Eggshells

Happy Thursday evening everyone!

How are you doing. Can you believe it, it’s Friday eve. One more workday for many of you then hopefully, we can all enjoy an incredible weekend. The weather is supposed to be beautiful with some bright and sunny skies. How about where you are in the world? How’s the weather and if you’re getting some nice sunny skies, what are your plans? Shoot me a text or drop me a comment, I’d love to hear from you.

Oh, before I forget, guess what I’m going to try. Give up? Okay, I’ll tell you. I’m going to try bike riding again. I’m going to borrow my nieces’ bike for a week and see if I can balance myself enough to ride. For the last few years, I’ve been keeping up with my vestibular therapy exercises because I don’t want to be off balance anymore and if I have to be, then I’d like to improve myself overall. So why not try a nice bike ride around the lake. It’s been forever since I’ve ridden a bike. Probably 20+ years. I’m hoping I can do it and I’m hoping I’ll enjoy it. Who knows, if I get back into riding, then maybe I’ll get an adult trike just to make sure I have a little more balance support. I’ll go pick up the bike next week. Believe me, I don’t need anything else to store before Kevin and Jagger’s big party.

Today John and I walked down to the mailbox, so that was nice. It’s not super far, but far enough to get in a nice little jaunt. We met a new neighbor on the street below us on our way back from getting the mail. Her name is Anita and she’s super nice. She lost her hubby a little over 2 years ago, but this woman is amazing. She said, “if I have to be a widow, I’m glad I get to live here in the lake.” Anita was telling us how she’s joined a few different clubs. She’s made some wonderful friends, and they keep track of her, so she hardly feels alone.
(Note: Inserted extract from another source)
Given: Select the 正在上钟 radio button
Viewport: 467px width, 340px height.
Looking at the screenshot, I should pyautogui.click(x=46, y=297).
I know a few widows here in the lake and while I know life isn’t the same without their partners, they are cared for by so many members of the community. That’s what lake life is like. People still, for the most part, genuinely care about others and they make sure they are included and checked in on. The lake has its own unique train where most folks know their neighbor. It’s pretty special.
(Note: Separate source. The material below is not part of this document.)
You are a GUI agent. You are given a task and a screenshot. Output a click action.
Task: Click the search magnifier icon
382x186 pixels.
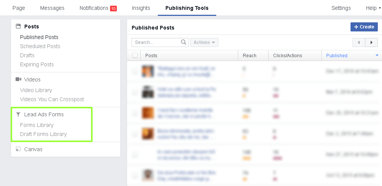(x=184, y=42)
Tonight, like last night, when I sat down to write I couldn’t come up with one particular topic. So much is going on and while things are awesome here in the lake, my mind is still spinning with so many subjects running amuck through my brain. So again, I scrolled my drafts, beginning with the oldest. It didn’t take me long to get to this one poem I found probably over a year ago. Again, it spoke to me and thus, the topic, Eggshells.

I am reflecting back on my life, and I can tell you the reason I saved this poem. I related to it on so many levels. I know what it’s like to walk on eggshells I know what it’s like to want to avoid the hard conversations simply because I wanted to keep the peace and avoid the criticism.

When you’re with someone who is never wrong, it’s easier to just keep quiet and let them have it their way. At least that’s what I found.

Walking on eggshells, at least for me, turned me into a robot. I just submitted and boy, those eggshells most certainly got louder.

I never realized that walking on eggshells was, indeed, a form of trauma. I think that’s why some people, me included, suffer from not only PTSD, but C-PTSD. Complex PTSD means a person suffers from more than one type of major trauma in their life.

Therapy helped me sit in the uncomfortable of trauma. It taught me to release it and not hold onto it. Don’t get me wrong, I still get triggered, and that’s normal. We can’t erase our traumas, but we can learn to accept them and deal with them, at least that’s what I took from therapy.

Sometimes when we are finally able to welcome thriving, we allow the surviving to set back into our mindset, thus, we might miss out on some pretty amazing opportunities.

Thriving is so much better than surviving. Surviving does keep us in trauma. We tend to revert back to doing the things we used to do just to survive whatever it was happening to us. Thriving on the other hand, that’s where the beauty of life lives. Thriving is a path to growing and evolving.

Change is hard to accept. We tend to fall into a pattern of complacency, but when we change, we evolve. We are open to a much bigger world. We are truly living and not only existing.

My thoughts on the subject aren’t meant to replace mental health interventions or treatment plans. I’m only sharing what works for me most of the time. Please seek the proper help if you are struggling with your mental or physical health. I am not an expert, and I am not a doctor.

For me, I’m hoping to get out and explore. I’m hoping I can ride away and explore the many sites the lake has to offer. I’m excited for a new adventure. Who knows, maybe I’ll get a little toned up while enjoying the great outdoors.

I hope none of you are walking on eggshells because it sucks. To this day, if I feel triggered, I put up my wall immediately and I shut down. I’m a work in progress and guess what? That’s okay. As long as I’m working towards something, I’m growing as a person.

My friends, let’s say a little prayer tonight before bed, thanking Him for all he does for us and maybe we can ask Him to help us wake up in the morning with a positive attitude and an attitude that’s ready to take on the world, instead of walking on eggshells.

Fingers crossed. We got this.

Hey, don’t forget, Love Life++ Hugs.